◆ **PAGE TEXT**:
Charge site owners to protect the site from aggressive crawlers, charge crawlers/agents to bypass the protection. Like a good old fashioned protection racket
Paying a security guard isn't considered a protection racket, while paying a member of the mob so that nothing happens to my store is considered a protection racket.
Cloudflare has controls already in their dashboard for controlling whether LLMs should be denied responses when querying your site. How they intend to broker payments and selective access isn’t really clear, but you can stop giving your content away for free if you’d like.
Yeah, I was waiting for "how are they going to shove AI into this?" and boom there it is halfway down the page. No content here (obvious problem: how does paying Reddit Inc to allow scraping result in money going to the person who created the content? shrug). Just more AI hype to get investor cash before the bubble bursts. Woopie.
Edit: Re-read it and just noticed this:
> assuming the AI companies are willing to step up, support the ecosystem, and pay for the content that is the most valuable to them
Lolllllll. Y'all are gonna love my pitch for an airline startup. It begins, "assuming we can turn off gravity..."

◆ **SUPPLIED ENTRIES**:
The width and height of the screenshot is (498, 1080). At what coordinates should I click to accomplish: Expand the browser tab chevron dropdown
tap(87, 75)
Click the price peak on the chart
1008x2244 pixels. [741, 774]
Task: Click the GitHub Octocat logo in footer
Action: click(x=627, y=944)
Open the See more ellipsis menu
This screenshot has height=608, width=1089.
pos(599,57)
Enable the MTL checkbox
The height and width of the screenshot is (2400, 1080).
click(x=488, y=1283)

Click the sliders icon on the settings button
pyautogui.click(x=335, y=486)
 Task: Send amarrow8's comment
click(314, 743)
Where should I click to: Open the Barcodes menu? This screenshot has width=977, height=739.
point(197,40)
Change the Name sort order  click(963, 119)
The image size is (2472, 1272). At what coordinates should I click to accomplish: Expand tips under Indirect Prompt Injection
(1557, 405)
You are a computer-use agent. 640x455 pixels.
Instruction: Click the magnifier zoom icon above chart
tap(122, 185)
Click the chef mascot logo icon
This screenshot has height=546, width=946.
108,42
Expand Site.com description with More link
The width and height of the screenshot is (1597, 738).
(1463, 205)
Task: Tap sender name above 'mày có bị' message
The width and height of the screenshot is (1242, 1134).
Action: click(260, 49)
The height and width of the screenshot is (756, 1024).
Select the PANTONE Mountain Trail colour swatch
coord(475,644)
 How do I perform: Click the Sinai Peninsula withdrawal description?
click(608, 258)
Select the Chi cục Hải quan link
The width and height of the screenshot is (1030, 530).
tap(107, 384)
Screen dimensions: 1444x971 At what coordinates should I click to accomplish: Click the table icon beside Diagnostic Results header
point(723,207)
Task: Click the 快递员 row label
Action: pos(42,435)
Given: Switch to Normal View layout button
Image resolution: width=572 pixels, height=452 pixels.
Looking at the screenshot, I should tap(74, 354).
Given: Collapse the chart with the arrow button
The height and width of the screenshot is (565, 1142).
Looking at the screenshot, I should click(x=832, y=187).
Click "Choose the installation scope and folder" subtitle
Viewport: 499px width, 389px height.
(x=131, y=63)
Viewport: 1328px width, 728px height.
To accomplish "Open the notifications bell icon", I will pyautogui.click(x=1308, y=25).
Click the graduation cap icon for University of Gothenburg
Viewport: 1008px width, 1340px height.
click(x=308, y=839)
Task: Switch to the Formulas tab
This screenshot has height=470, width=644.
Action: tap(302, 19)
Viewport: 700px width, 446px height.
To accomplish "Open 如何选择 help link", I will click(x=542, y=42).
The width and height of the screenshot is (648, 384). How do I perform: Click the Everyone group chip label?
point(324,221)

◆ **TO DO**:
Extend the comment thread about Cloudflare charging AI crawlers for access, picking up after its last comment. The entries are separate material and have no connection to the comment thread.

◆ **REPLY**:
If Cloudflare demonstrates it can reliably distinguish AI scraper traffic from human traffic, then they will be able to force AI companies to step up, no assumption necessary. Still a big if, but (this one clause you quoted notwithstanding) it doesn't read to me like they're relying on the goodwill of AI companies.
I think they all know where it is heading and it is massively less money for everyone. Every technical breakthrough doesn't mean more profit for everyone and nor should it. Sometimes it's just a dishwasher or washing machine, something that frees up the bulk of humanity from something that is drudgery. Whether we actually get those benefits from AI remains to be seen.
Its cloudflare trying to enshittify the internet with micro transactions[0] and take their N% cut (of course it will start at like 2% but ask any uber driver how thats going).
The problem is the arguments they make for why this should happen are quite compelling, especially to those running sites (you'll see plenty of complaints on this forum about it), but theres also a large group of people who think information / code / data should be "free" (see open source code/maps/anything you can think off). So really its just a moral debate that will be lost in the interest of profit (which is ya know good n bad, if AI companies did more caching we probably wouldn't need this, but here we are).